Véronique n’est pas là pour le farniente. Bien au contraire, elle profite des beaux jours pour œuvrer à la construction d’une maison utilisant des procédés écologiques à Fontenay-sous-Bois, dans le Val-de-Marne. Nous sommes à la fin du mois de juillet, il est 9h30 du matin, et comme la veille et pour le reste de la semaine, l’échauffement commence, au côté d’Emmanuel Stern, anthropologue et artisan pour la coopérative Anatomies d’architecture (Ada), qui va l’accompagner, elle et la quinzaine d’autres bénévoles présents ce jour-là.

Avant de commencer la réalisation des enduits terre cette fin juillet, les bénévoles s'échauffent. © AL
Cette jeune trentenaire, architecte en recherche d’emploi après une année de césure, attirée par l’écoconstruction, cherche à donner du sens à son métier. Quand on lui demande en quoi son rôle consiste ici, ses mains se mettent en ordre de marche. « Comme j’ai suivi le chantier hier, je dois m’assurer que les mélanges pour l’enduit de corps en terre soient bien réalisés ». La recette, elle la connaît par cœur : « Cinq seaux de sable, deux seaux de terre et deux seaux de paille, dans un fond de poubelle d’eau. Je veille à ce que la texture soit bonne pour ceux qui vont enduire les cloisons à l’étage ».

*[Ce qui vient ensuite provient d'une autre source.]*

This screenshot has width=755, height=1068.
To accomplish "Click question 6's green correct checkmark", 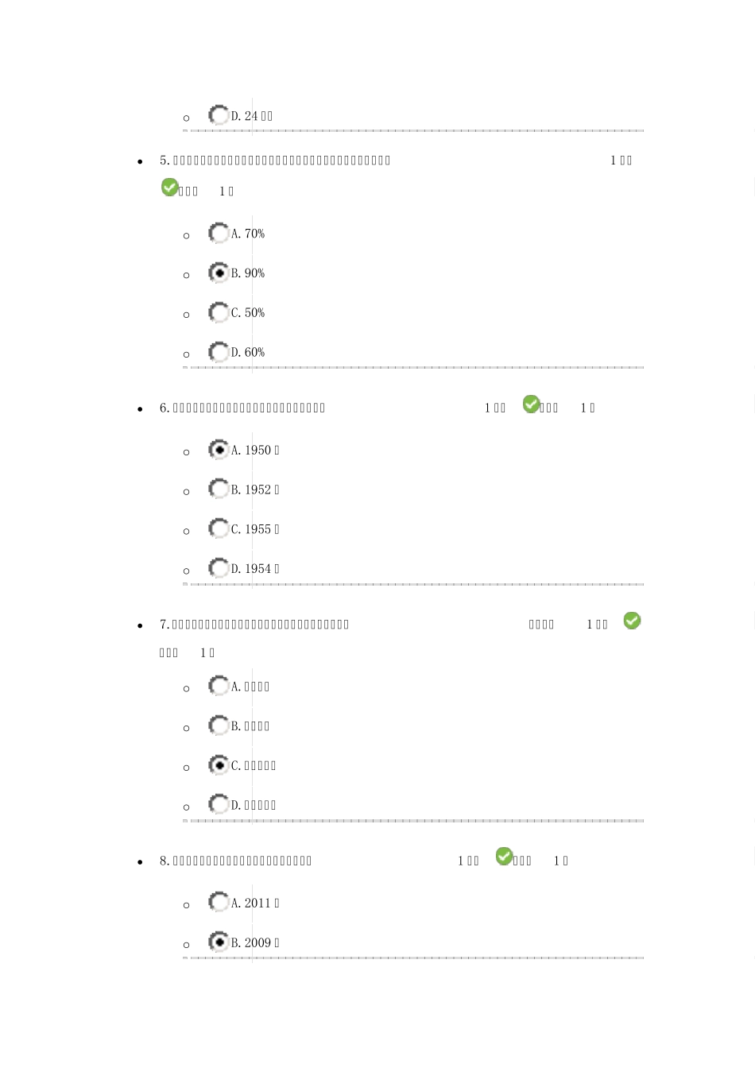I will pos(532,404).
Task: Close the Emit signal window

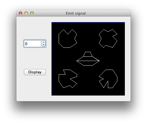Action: pos(20,13)
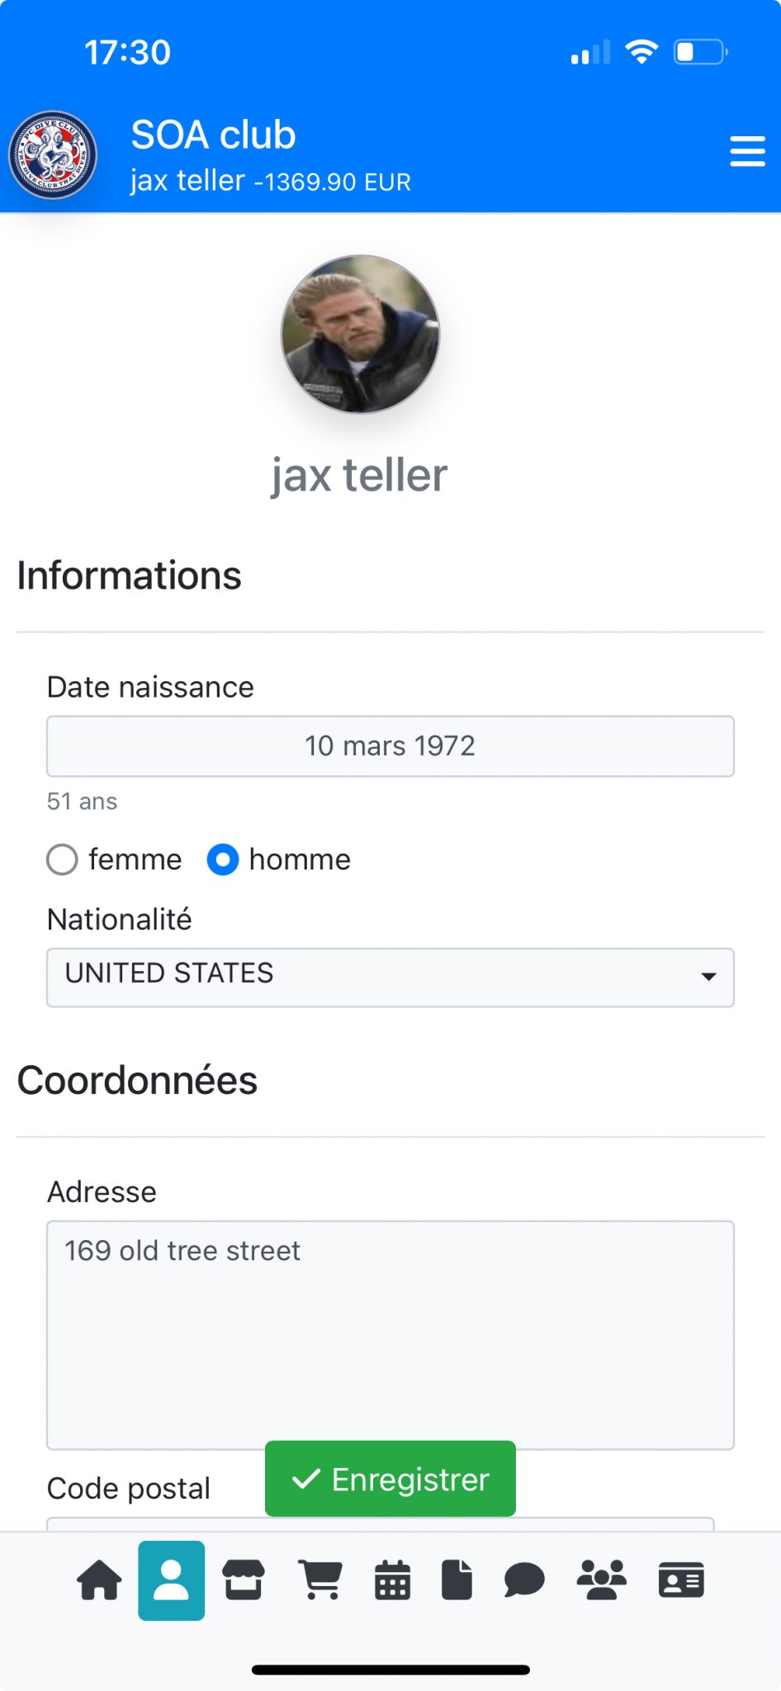Open the hamburger menu

coord(747,152)
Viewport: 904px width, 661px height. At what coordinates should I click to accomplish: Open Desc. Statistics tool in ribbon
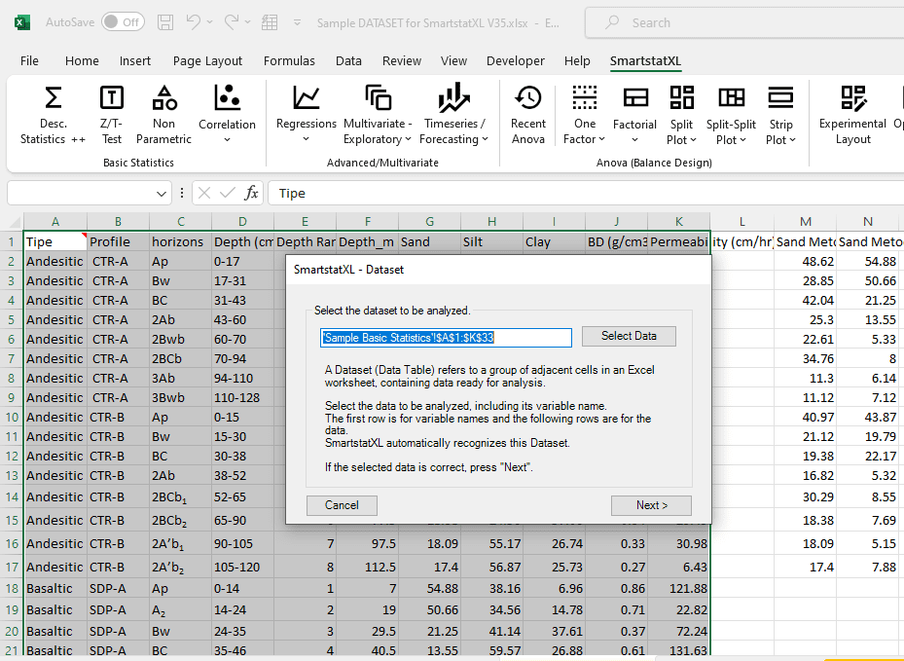coord(53,114)
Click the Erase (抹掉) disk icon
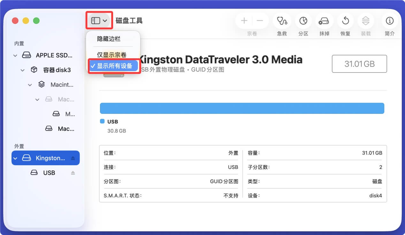The width and height of the screenshot is (405, 235). pos(324,21)
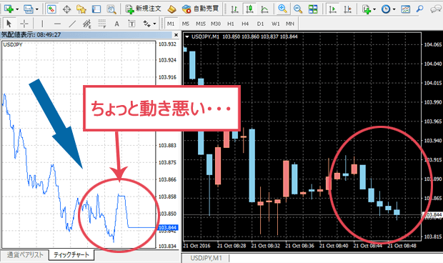Select the crosshair cursor tool

[24, 24]
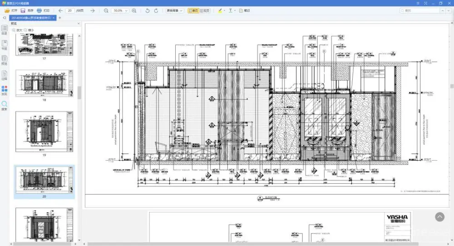Zoom out with the minus magnifier
The width and height of the screenshot is (454, 246).
106,10
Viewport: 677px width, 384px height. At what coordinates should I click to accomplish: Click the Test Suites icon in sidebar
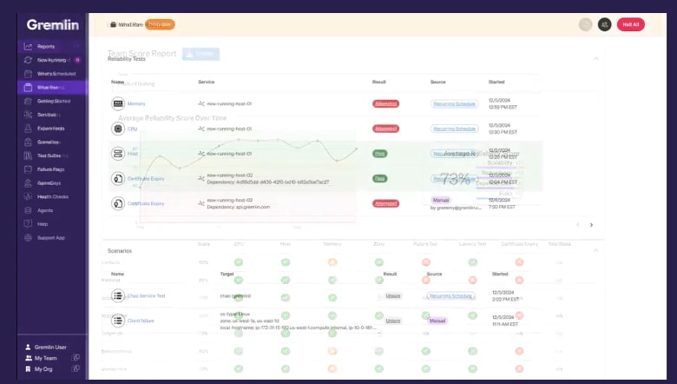click(x=29, y=156)
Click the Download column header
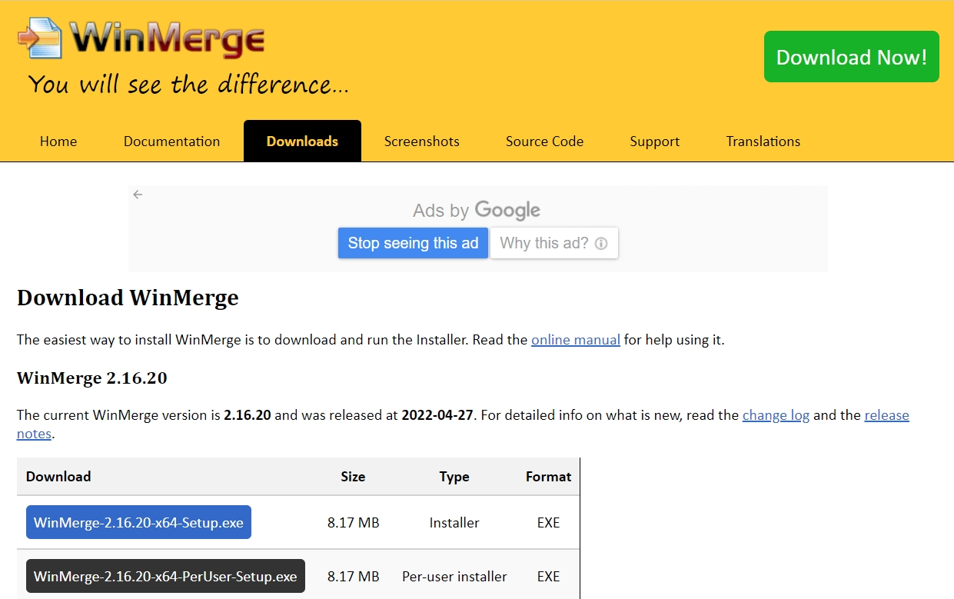954x599 pixels. pyautogui.click(x=58, y=477)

L'eau, le sable, la terre et la paille qui serviront à enduire les cloisons sont mélangés au malaxeur. Une étape difficile au fur et à mesure que la matière s'épaissit. © Mathilde Cornu
Tous les regards sont fixés autour du malaxeur. « Il faut accompagner l’outil avec ses hanches pour éviter de se blesser le dos », préconise Mathias à ses compères. La matière s’épaissit. L’opération est difficile, mais réussie. Des bacs sont remplis de l’enduit pour être acheminés les uns après les autres dans cette maison en ossature bois et isolation paille, à l’étage donc. C’est là que les bénévoles, artisans d’une semaine, doivent le poser sur les 70 m² de cloisons qui séparent les chambres installées côte à côte les unes des autres. « Tu prends de la terre sur ta truelle, tu la taloches. Une fois prête à enduire, tu l’appliques toujours de bas en haut, pour bien tasser la matière et éviter qu’elle ne se décroche. Puis il faudra la dresser à la règle », explique Emmanuel Stern, qui partage son expérience à chacun.
Archi motivé : un chantier porté par l’ambition de ses maîtres d’ouvrage
« Les cloisons ont été réalisées préalablement avec un mélange terre paille, tassé entre deux cannisses, durant le mois de juin. Près de 2000 quenouilles, autrement dit des bâtons de bois vert enroulés de terre et de foin, qui servent d’isolant au plancher en bois, ont aussi été mis en œuvre lors d’une autre semaine en chantier participatif en mai », raconte le futur propriétaire, Antoine, informaticien et entrepreneur d’une société qui fournit des repas zéro déchet aux entreprises.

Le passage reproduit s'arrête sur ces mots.